TASK PROMPT → For the records below, give the number of lines containing the word "preview" and no other text.

*** Opening of DATASET ***

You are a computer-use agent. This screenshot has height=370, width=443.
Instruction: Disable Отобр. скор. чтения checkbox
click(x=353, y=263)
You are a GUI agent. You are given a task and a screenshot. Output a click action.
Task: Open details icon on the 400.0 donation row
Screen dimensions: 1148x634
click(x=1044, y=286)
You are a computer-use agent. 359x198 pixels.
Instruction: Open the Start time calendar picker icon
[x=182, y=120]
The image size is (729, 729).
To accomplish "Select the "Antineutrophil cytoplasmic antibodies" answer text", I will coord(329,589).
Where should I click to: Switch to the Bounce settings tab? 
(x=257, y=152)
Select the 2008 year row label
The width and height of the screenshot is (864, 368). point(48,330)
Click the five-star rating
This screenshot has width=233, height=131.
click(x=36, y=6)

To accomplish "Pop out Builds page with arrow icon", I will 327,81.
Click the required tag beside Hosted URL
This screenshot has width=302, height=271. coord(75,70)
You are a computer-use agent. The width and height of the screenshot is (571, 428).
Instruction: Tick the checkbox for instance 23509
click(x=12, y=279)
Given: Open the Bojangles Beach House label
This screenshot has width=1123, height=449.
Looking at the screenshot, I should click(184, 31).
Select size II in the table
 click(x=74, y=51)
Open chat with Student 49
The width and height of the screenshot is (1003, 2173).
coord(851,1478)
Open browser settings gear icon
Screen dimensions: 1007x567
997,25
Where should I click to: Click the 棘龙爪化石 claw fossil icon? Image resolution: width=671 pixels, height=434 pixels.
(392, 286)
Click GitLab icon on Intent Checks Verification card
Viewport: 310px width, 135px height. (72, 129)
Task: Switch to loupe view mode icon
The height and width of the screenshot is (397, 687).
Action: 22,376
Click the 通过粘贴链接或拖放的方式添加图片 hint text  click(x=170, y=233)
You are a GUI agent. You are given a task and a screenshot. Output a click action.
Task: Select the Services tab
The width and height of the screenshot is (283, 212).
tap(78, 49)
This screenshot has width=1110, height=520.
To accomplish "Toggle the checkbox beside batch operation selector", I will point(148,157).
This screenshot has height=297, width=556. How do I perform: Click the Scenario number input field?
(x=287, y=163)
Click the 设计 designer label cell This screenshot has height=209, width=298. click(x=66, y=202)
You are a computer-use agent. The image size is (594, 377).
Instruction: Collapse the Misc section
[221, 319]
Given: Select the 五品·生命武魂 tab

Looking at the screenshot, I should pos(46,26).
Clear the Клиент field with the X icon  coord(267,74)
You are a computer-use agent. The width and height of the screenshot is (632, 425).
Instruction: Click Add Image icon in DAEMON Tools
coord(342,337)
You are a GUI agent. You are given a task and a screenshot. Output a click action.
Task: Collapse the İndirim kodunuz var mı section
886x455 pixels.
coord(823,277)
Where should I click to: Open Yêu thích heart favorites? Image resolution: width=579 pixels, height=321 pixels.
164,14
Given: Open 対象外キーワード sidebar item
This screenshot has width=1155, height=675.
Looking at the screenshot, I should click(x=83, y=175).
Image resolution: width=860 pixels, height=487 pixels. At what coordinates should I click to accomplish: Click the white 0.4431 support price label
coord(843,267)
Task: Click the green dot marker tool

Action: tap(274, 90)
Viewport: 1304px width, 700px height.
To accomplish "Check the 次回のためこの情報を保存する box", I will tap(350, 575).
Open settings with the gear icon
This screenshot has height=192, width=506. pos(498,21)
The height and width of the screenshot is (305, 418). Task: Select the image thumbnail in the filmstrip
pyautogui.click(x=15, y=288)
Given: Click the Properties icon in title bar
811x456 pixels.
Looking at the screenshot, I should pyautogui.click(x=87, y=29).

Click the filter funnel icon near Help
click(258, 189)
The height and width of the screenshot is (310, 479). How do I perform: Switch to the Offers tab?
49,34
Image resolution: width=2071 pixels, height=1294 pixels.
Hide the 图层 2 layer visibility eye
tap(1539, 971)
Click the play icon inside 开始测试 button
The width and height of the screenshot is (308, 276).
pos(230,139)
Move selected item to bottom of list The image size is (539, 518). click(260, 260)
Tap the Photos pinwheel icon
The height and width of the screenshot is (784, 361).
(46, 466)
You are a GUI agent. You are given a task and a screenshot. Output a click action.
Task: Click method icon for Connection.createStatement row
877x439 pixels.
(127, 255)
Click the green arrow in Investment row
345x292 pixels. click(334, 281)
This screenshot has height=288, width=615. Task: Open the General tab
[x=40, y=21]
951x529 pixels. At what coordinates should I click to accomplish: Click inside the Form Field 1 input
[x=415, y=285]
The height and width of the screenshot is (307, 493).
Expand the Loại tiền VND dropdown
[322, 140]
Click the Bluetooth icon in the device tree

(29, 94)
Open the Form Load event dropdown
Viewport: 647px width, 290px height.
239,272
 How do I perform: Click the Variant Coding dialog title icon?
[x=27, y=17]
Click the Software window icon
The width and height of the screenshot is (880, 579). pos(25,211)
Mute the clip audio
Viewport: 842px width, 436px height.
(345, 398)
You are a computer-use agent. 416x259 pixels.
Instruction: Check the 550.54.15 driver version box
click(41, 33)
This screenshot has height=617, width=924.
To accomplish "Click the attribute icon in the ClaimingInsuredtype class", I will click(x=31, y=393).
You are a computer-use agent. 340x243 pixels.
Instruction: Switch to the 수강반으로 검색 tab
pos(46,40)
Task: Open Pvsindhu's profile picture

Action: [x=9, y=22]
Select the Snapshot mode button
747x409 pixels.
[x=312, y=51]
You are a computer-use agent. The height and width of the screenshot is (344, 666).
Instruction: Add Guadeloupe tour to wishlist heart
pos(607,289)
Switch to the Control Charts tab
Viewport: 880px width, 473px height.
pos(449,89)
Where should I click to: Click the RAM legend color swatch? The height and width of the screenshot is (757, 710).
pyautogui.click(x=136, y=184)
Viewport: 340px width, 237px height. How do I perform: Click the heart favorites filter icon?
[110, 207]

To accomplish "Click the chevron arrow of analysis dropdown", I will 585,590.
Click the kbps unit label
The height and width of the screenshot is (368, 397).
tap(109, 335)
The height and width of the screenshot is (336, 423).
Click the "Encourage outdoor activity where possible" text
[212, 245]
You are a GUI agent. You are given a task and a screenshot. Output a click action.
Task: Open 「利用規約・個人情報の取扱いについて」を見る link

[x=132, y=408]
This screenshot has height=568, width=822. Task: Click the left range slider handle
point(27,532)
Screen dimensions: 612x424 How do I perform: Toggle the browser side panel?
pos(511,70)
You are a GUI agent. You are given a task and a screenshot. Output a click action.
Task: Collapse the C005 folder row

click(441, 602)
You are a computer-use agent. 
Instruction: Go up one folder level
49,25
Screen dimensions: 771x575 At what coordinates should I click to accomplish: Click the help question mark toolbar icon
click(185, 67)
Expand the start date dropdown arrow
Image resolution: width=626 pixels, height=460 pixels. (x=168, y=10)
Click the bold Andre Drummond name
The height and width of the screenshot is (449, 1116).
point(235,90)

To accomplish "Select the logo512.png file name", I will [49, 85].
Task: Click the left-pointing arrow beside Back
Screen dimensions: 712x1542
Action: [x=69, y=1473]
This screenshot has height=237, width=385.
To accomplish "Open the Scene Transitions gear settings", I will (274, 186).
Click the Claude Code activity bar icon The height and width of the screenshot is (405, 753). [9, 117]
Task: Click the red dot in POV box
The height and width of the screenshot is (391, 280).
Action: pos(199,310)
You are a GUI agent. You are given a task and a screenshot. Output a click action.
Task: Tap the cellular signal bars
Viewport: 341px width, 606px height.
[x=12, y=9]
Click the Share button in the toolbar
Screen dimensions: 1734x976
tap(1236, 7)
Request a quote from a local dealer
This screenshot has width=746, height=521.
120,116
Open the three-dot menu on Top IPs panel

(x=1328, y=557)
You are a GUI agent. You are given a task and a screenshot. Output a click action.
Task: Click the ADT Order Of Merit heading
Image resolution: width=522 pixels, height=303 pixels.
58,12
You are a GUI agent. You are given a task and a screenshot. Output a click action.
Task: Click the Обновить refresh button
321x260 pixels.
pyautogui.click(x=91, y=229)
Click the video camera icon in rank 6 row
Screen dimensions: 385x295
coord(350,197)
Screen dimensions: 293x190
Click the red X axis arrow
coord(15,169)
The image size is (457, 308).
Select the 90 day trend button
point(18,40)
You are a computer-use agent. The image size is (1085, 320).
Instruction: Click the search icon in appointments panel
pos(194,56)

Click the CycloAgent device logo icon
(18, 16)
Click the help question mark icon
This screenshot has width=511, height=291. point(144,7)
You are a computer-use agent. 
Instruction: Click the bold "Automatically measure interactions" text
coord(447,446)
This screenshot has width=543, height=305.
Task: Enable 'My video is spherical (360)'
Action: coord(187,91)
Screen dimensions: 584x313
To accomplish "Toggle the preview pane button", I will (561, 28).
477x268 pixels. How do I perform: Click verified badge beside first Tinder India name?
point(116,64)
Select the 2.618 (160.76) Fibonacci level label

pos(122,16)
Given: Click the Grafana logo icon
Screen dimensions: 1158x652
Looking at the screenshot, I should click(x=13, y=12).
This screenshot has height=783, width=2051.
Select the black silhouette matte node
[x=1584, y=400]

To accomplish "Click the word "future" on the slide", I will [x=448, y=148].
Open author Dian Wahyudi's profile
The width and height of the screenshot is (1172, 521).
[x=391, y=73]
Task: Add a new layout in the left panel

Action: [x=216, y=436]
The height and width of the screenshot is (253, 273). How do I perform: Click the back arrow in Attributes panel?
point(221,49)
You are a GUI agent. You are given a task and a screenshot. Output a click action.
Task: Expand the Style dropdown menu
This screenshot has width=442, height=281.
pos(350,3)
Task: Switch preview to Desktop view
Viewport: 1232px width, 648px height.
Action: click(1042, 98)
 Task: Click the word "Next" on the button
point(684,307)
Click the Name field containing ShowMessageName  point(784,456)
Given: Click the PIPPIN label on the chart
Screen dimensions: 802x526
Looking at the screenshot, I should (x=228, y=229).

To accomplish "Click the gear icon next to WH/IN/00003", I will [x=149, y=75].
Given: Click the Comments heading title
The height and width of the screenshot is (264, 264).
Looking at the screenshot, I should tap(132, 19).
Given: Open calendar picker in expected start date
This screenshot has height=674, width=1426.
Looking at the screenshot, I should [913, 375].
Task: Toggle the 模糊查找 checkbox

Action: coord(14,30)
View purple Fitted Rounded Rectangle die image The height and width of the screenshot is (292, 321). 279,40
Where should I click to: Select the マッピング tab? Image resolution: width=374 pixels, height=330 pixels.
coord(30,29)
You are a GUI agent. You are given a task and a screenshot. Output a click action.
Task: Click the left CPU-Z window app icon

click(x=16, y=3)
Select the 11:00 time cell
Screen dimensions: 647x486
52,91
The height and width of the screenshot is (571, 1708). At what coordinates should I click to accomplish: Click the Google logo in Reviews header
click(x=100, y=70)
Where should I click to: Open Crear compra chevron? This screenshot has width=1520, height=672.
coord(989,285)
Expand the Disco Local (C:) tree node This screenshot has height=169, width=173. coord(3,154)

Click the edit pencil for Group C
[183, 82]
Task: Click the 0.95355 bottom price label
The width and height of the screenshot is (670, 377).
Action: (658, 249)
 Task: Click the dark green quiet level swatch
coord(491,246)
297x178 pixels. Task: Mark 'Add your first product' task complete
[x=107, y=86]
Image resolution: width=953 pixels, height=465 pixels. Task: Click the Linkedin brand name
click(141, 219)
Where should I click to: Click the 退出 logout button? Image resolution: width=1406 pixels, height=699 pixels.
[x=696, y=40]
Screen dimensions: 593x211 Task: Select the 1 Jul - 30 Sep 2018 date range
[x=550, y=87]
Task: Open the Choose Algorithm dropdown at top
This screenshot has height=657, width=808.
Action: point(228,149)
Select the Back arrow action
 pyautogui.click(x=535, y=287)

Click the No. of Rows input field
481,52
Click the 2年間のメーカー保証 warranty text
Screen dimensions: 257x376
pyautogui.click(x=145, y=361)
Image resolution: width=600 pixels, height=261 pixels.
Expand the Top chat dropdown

*** Close of DATASET ***

FINISHED EXERCISE → 2